Hi, I’m Amelia Bellows and I work in user experience and design. Mostly for the web but you know how that goes … user experience isn’t about any single medium anymore, if it ever was, it’s about people. When we design for human experience we’re thinking about the encompassing context: how we use the web, our phones and media players, games, cars, bicycles, trains, automated check outs and vending, kiosks, you name it. But when we get into the design itself we’re often focused on the interface and technology, and the human being can fade into the background as choices are weighed, features prioritized, and decisions made.

Over the last couple of years, I’ve had opportunities to create some comics to tell stories to keep the focus on the user … usually problematic situations that we’re working on improving. These have always been fun to do and generally well received by audiences, who get the point quickly and also enjoy them. The characters at design comics (check them out, especially Galina, my favorite) made this possible out of the box. Showing these comic stories seemed to jump over hurdles that might otherwise have resulted in long discussions to resolve differences of opinions.

Then, three weeks ago I saw Dan Roam speak at the IASummit in Phoenix. It was amazing. Though I had skimmed his book, seeing him talk and really getting it was transformative.
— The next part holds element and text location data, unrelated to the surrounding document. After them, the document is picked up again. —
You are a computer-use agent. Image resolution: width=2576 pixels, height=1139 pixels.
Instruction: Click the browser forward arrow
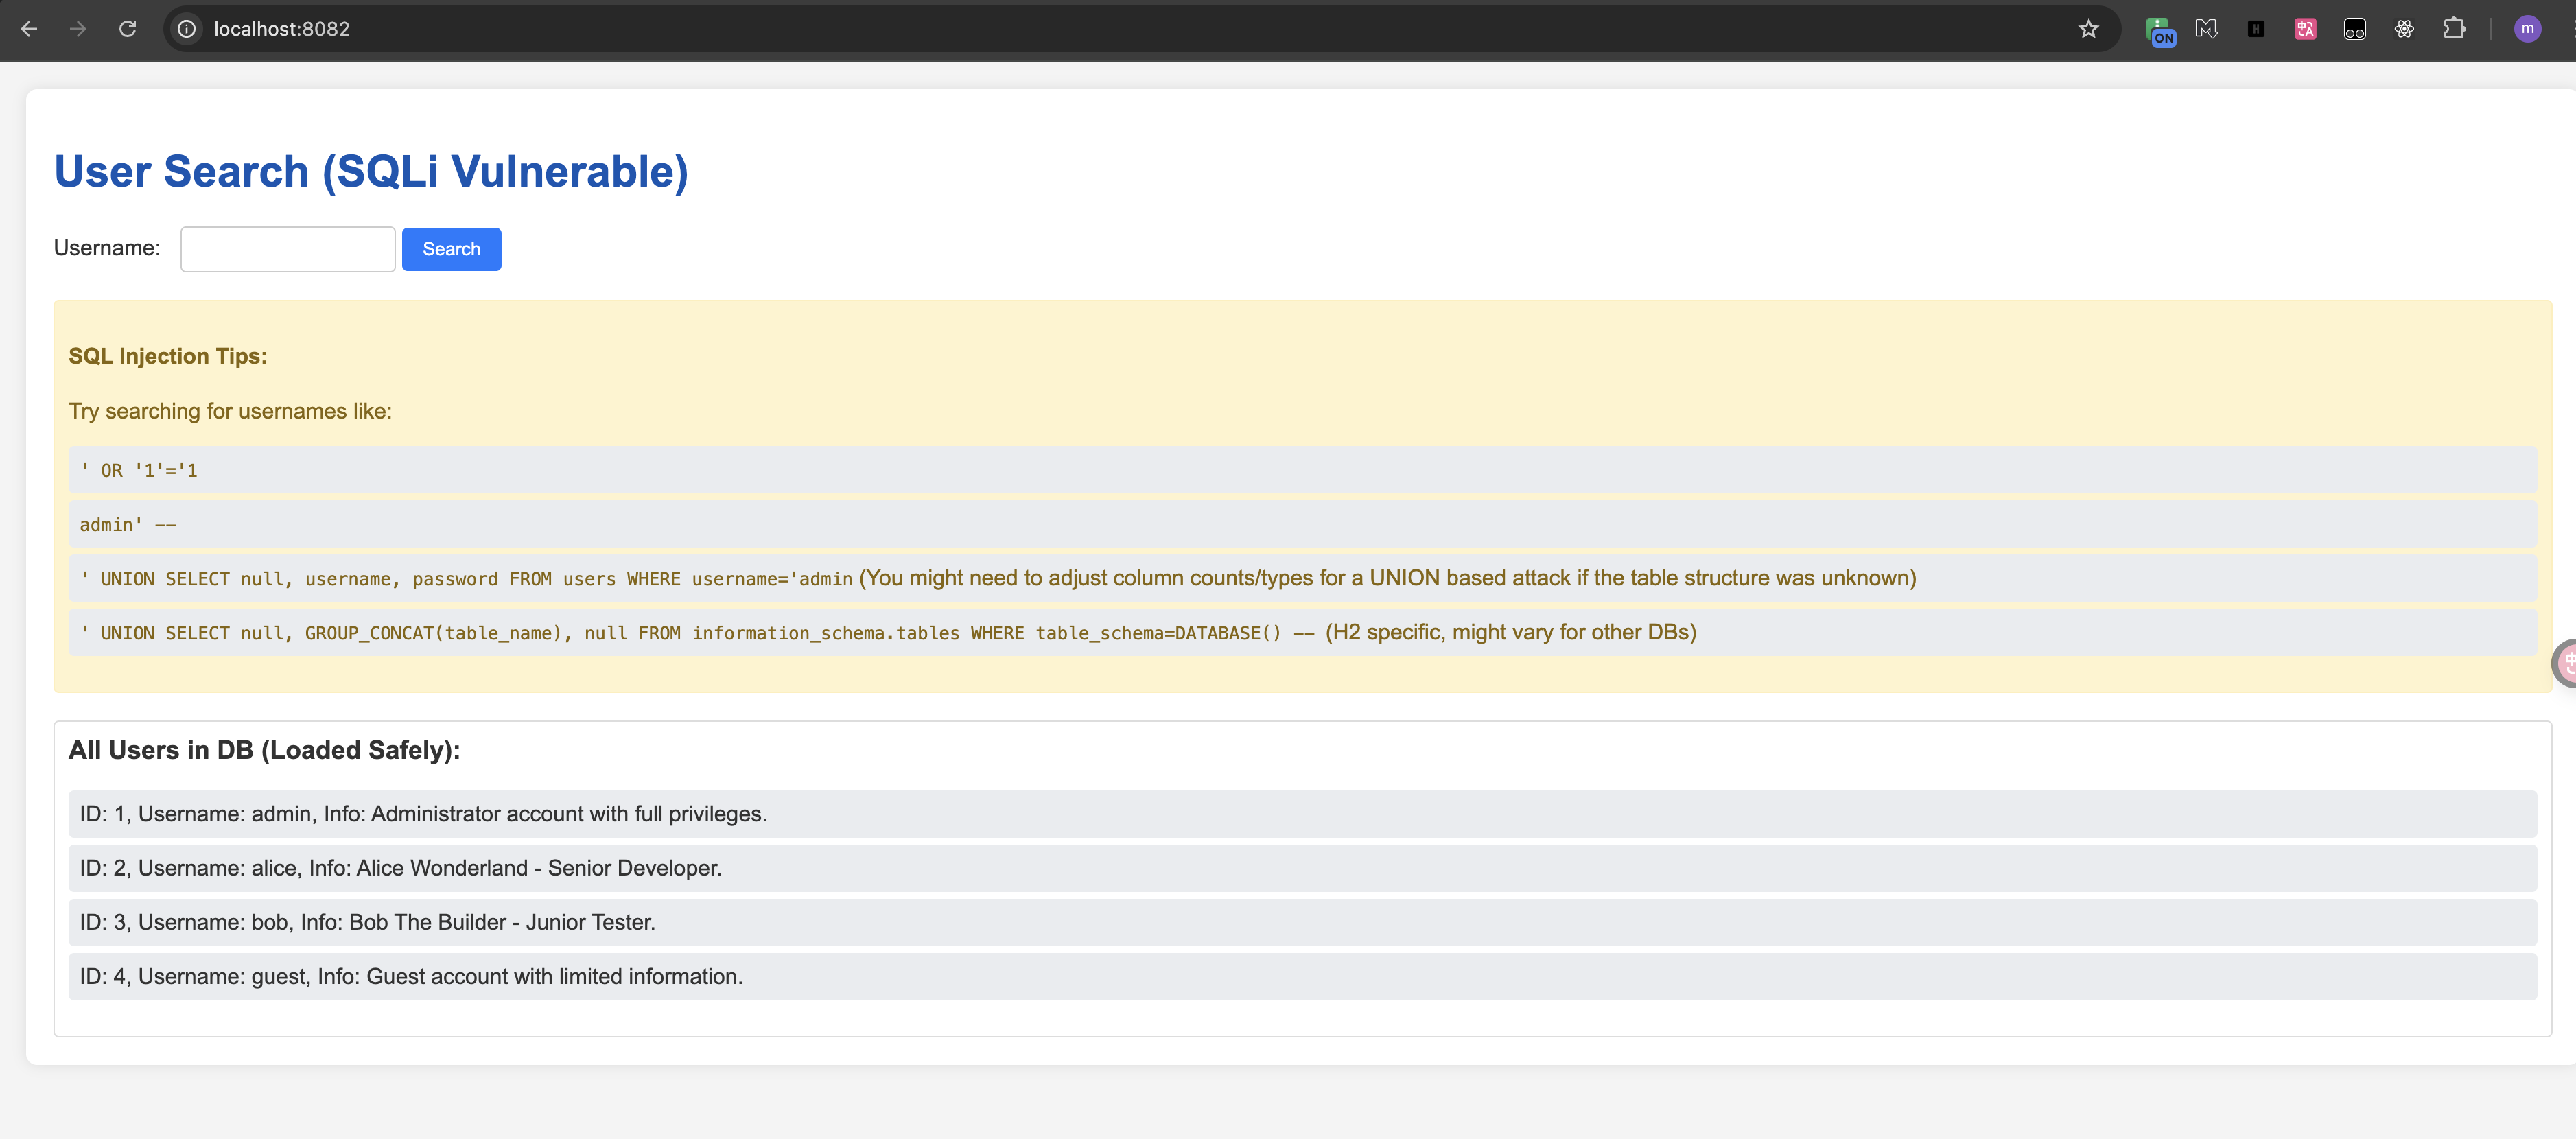(78, 29)
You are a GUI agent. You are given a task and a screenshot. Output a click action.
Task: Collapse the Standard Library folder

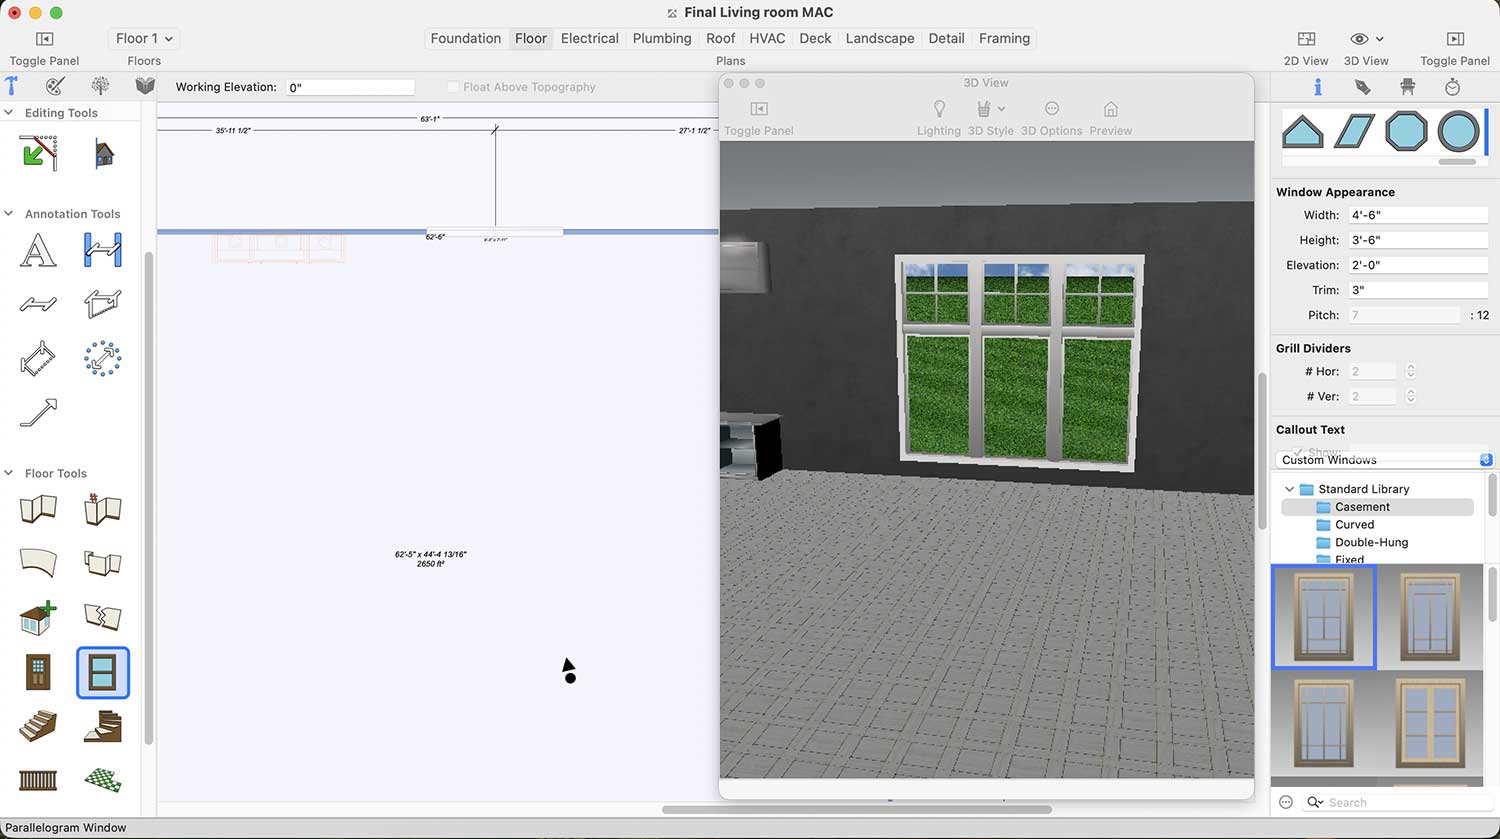coord(1290,489)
A more human touch and simple style, especially sketching, elicits a more human response from people, naturally. Warm and human vs. cool and analytical. More on that later. (Meanwhile, you can listen and watch his talk from the Summit at Boxes and Arrows).

The following week, I revised my approach on some stories about web strategy we were planning to tell with user scenarios. I started sketching out characters, as well as highly simplified UI elements, in Illustrator. It was good, but one of those things you keep noodling on because it’s just not quite there yet.

Then, last week, I got an iPad, and started to draw on it. It was way better. Felt like the beginning of a really sweet spot. Not to mention oodles of fun. (I’ll also be sharing some ideas later on what to use and how to use it so you can create comics on the iPad too.)

On this site, I plan to share thoughts on user comics, examples of how they can be used for story telling, and some of my favorite characters as they take shape and get a life.  Hope you’ll let me know what you think and share any examples you come across too!